ENTRIES SHOWN:
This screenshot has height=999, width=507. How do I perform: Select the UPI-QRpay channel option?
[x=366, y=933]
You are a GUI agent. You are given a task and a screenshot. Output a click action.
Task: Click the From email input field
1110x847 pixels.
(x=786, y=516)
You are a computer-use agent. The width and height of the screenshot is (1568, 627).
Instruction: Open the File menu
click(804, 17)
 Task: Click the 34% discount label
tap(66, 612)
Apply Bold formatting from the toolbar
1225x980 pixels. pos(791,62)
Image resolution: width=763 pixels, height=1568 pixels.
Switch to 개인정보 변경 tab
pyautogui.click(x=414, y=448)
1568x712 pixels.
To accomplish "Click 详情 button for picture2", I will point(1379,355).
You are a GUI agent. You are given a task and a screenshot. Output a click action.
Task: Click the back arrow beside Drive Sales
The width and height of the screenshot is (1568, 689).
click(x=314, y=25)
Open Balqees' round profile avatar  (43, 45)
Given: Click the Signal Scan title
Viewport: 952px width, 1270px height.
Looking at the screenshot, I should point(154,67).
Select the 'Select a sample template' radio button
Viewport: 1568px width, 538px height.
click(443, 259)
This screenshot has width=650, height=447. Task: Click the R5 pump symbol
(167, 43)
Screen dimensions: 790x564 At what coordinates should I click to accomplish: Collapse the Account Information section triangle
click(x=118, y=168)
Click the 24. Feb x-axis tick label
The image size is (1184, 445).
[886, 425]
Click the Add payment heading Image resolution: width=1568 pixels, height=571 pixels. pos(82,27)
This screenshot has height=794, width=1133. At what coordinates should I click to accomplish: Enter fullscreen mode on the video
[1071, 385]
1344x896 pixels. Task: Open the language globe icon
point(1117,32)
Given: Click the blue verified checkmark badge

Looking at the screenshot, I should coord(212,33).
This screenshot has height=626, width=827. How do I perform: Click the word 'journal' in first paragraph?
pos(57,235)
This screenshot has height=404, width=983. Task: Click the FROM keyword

WORK INSTRUCTIONS: Reproduce verbatim the stretch of rows from the line containing "Given: Click the blue" through the final row, including both ends.

REPLY TO THE TASK:
Given: Click the blue verified checkmark badge

Looking at the screenshot, I should coord(212,33).
This screenshot has height=626, width=827. How do I perform: Click the word 'journal' in first paragraph?
pos(57,235)
This screenshot has height=404, width=983. Task: Click the FROM keyword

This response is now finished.